(Data Opens)

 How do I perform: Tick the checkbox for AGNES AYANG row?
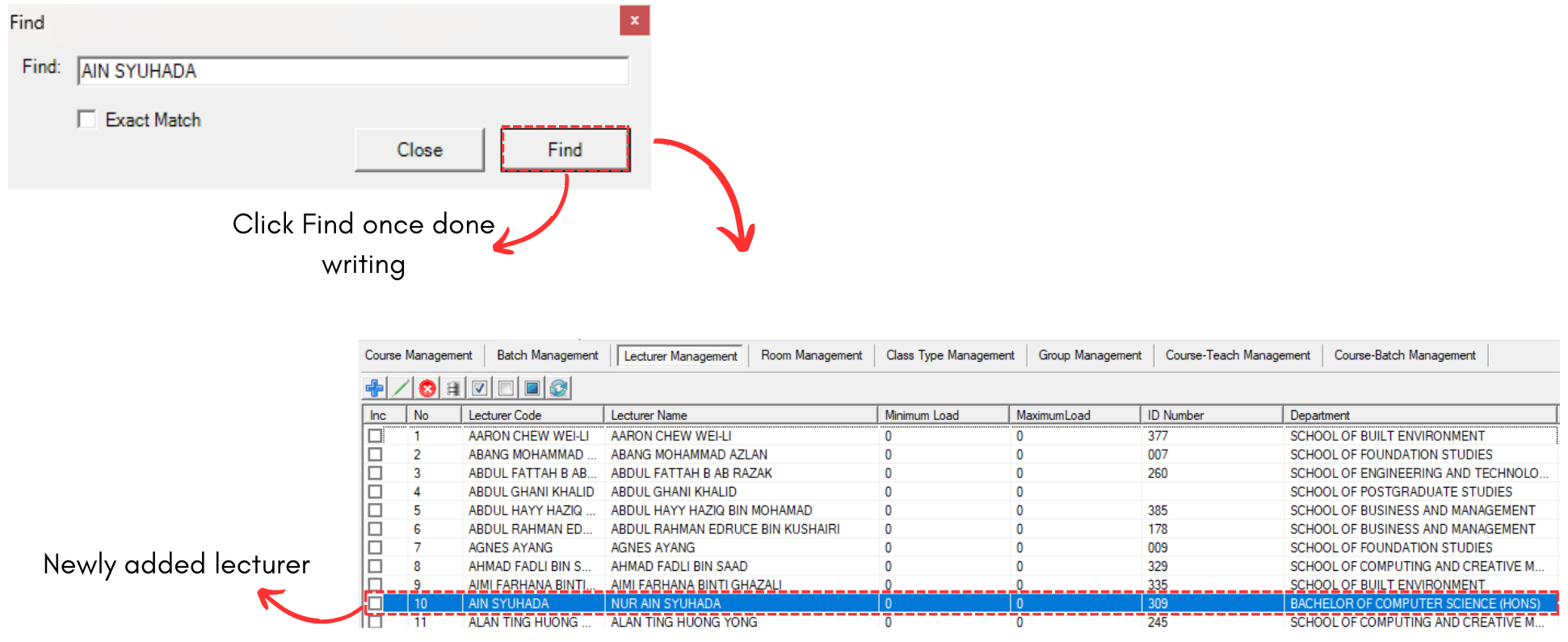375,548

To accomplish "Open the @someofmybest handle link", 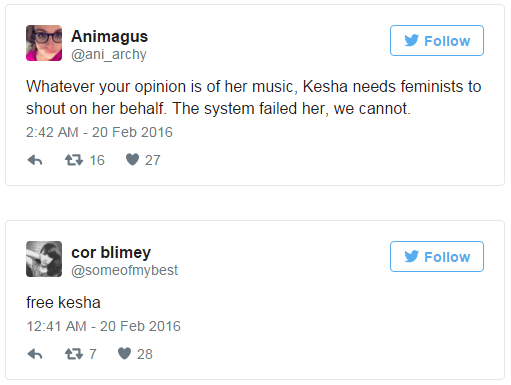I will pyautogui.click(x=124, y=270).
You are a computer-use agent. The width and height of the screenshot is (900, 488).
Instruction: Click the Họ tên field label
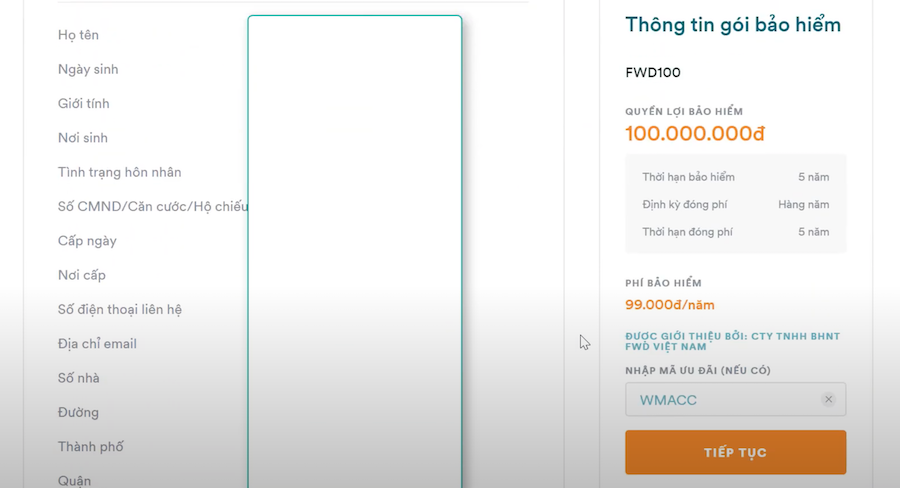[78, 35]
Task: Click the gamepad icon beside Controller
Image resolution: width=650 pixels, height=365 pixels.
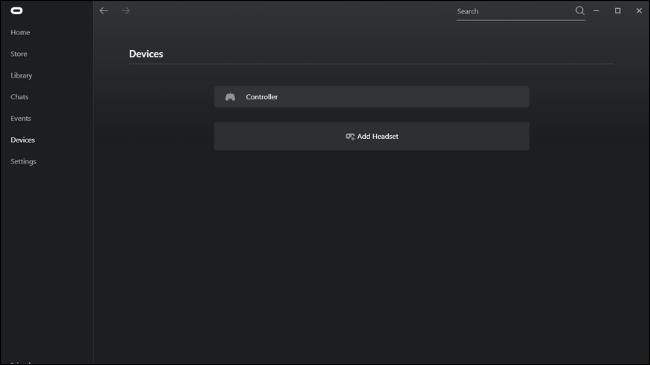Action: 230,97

(Data Closes)

• **Exercise requirements**
Once you find the line that contains "Image resolution: width=650", reproduce it and every line after it through the end of the entries above, exactly as written, with no pictures.

• **Output for this task**
Image resolution: width=650 pixels, height=365 pixels.
Action: 230,97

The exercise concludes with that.